FuelLabs / fuel-core

Rust full node implementation of the Fuel v2 protocol.
Other
57.96k stars 2.79k forks source link

Optimize GraphQL "coins to spend" query #2391

Open rafal-ch opened 4 weeks ago

rafal-ch commented 4 weeks ago

The source of this issue is https://github.com/FuelLabs/fuel-core/issues/623.

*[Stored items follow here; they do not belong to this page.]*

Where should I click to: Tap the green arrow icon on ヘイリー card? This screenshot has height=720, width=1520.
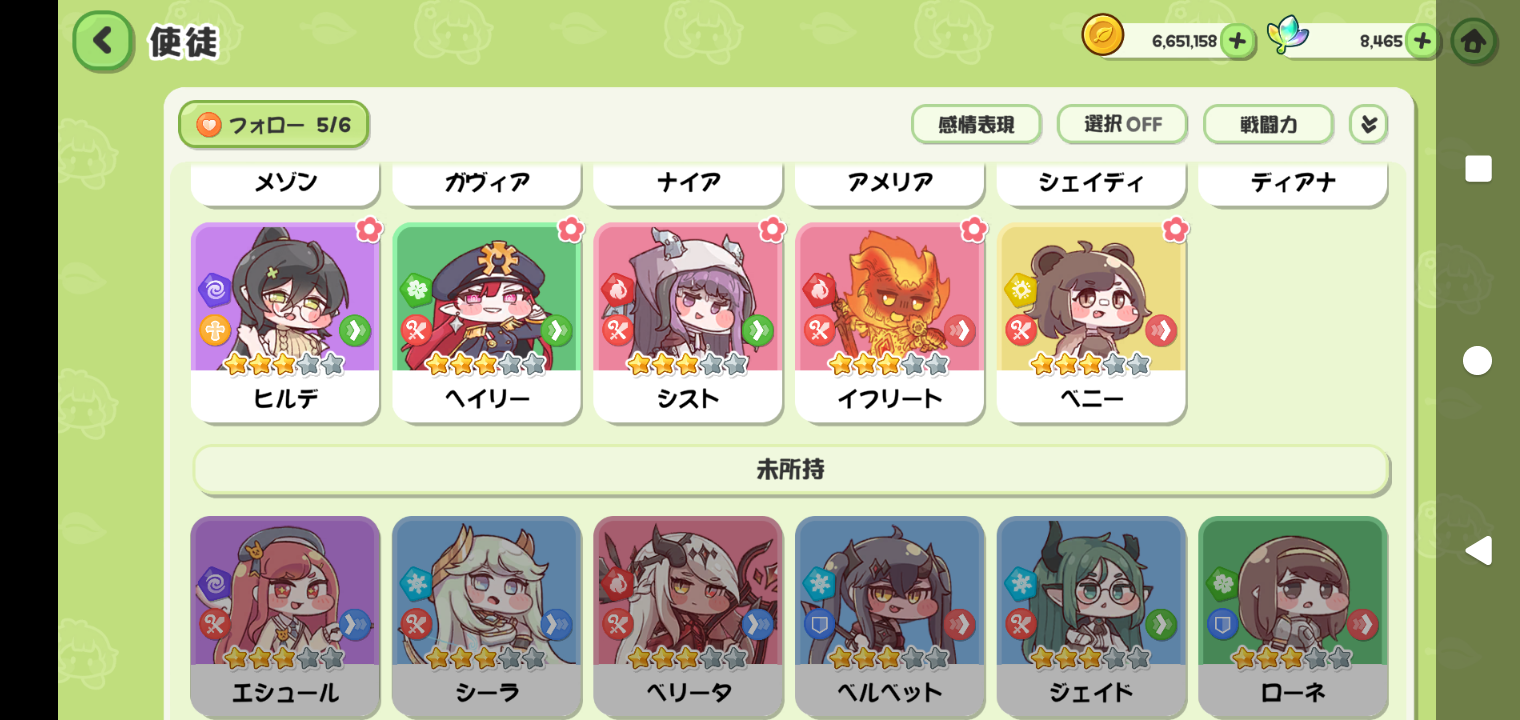(556, 330)
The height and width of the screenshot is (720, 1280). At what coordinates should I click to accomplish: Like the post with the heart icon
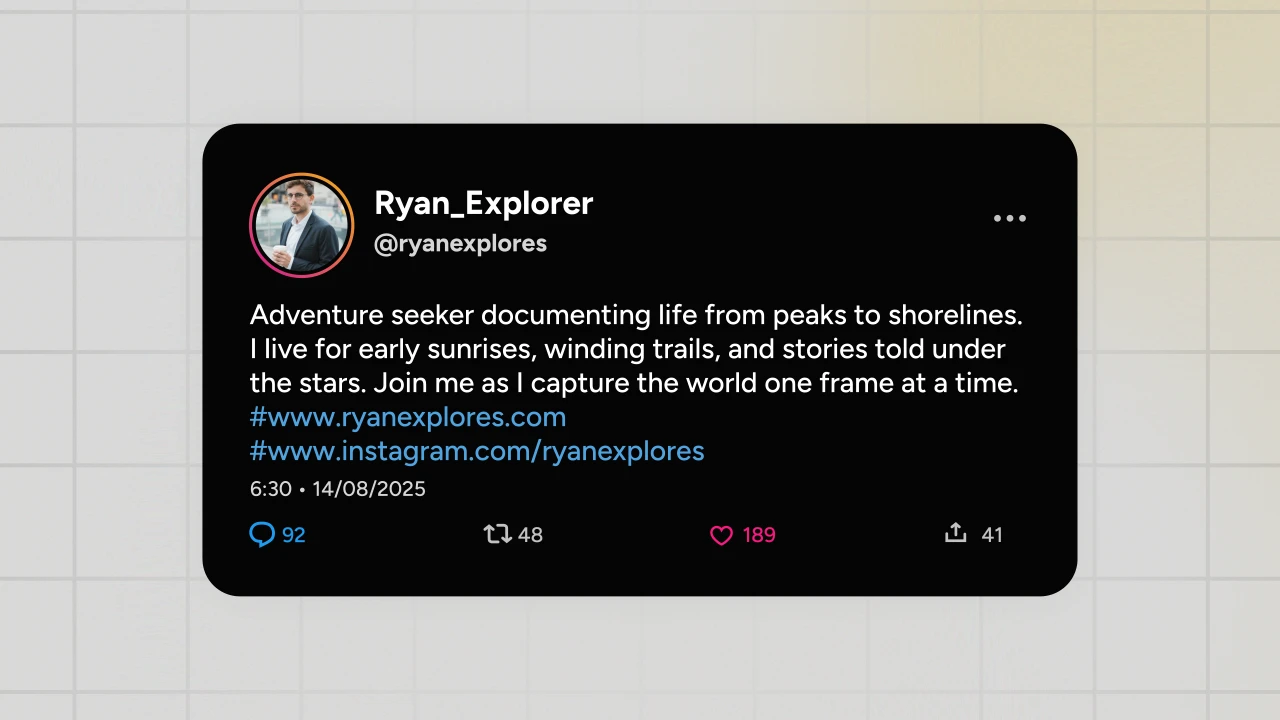click(721, 536)
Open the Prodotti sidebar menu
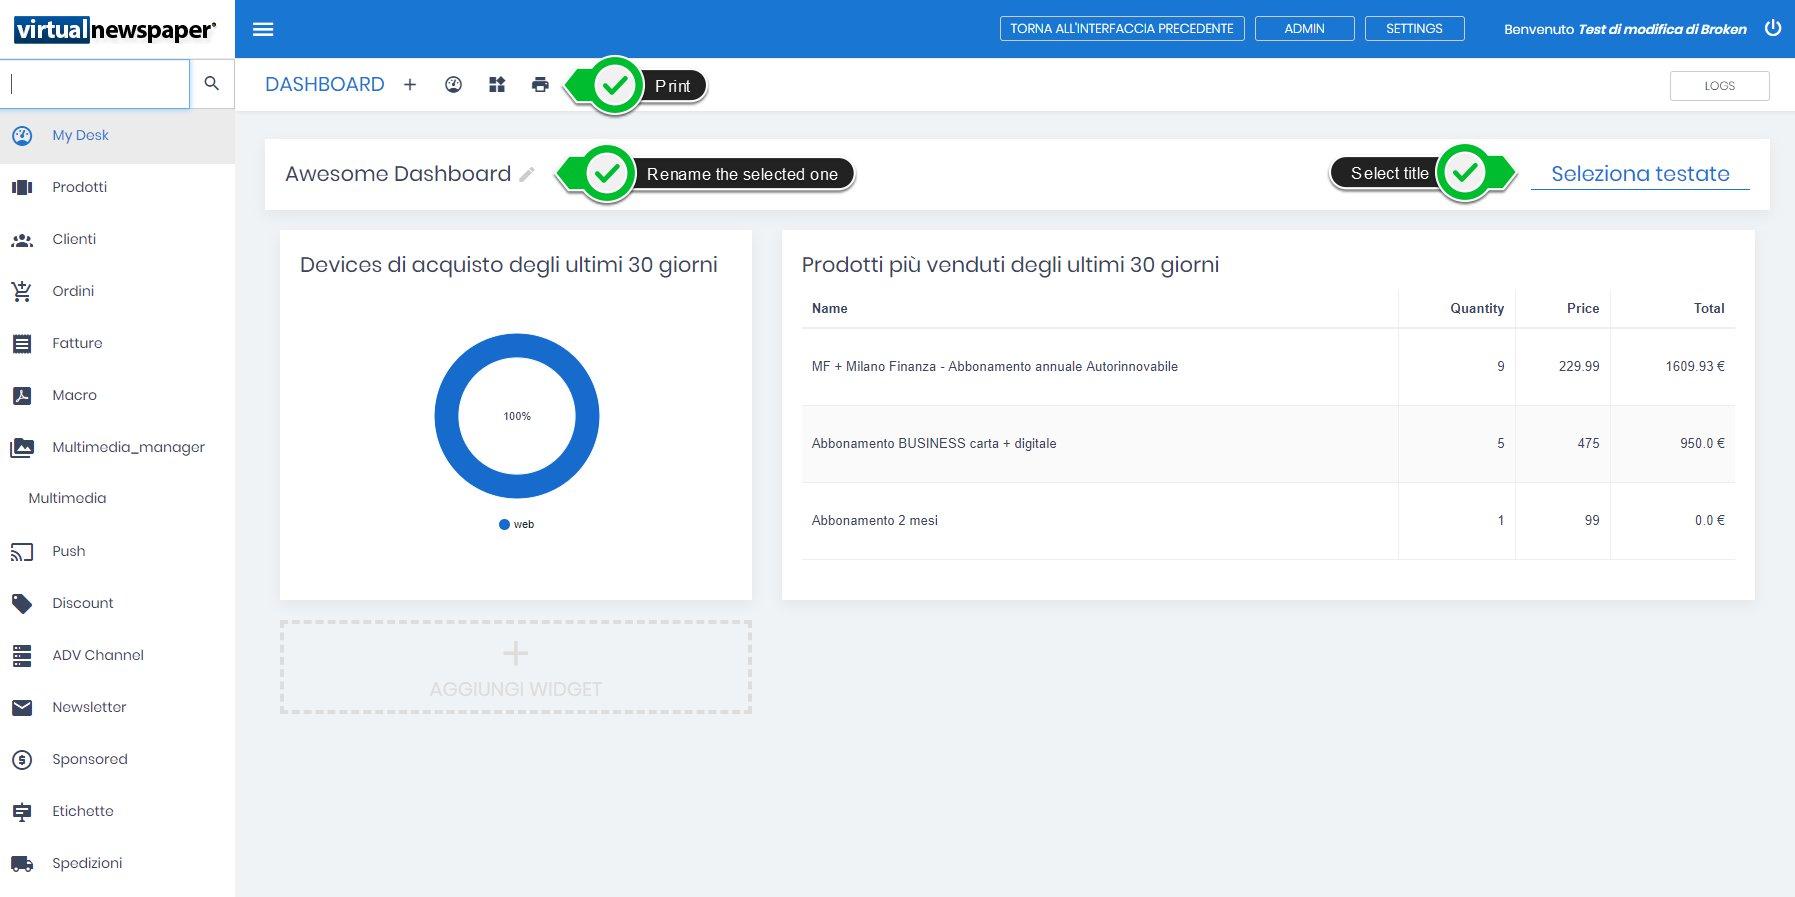The image size is (1795, 897). tap(79, 187)
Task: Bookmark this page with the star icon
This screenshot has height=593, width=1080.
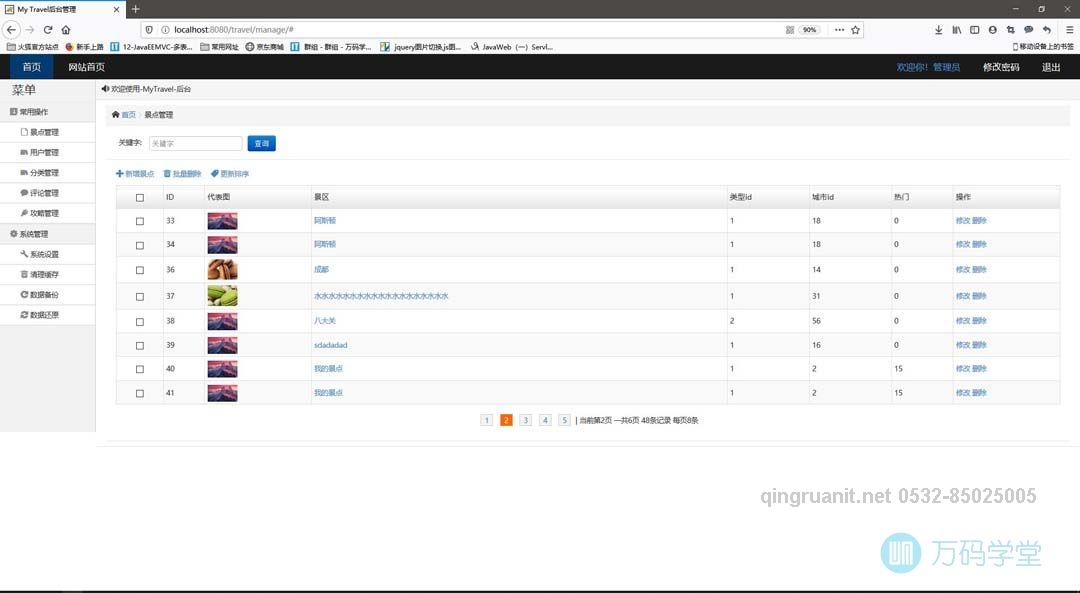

Initially, the idea was to remove all complex queries from fuel-core and make it part of the indexer's responsibility. But the SDK is deeply integrated with these basic queries, that we need to support them on fuel-core. For that, we need to optimize the following query by aggregating some information in the off-chain worker or adding new indexes to the database:

Extracted from the https://github.com/FuelLabs/fuel-core/issues/1965, which initially covered optimizations for 3 different areas: balances, coins to spend, dry run.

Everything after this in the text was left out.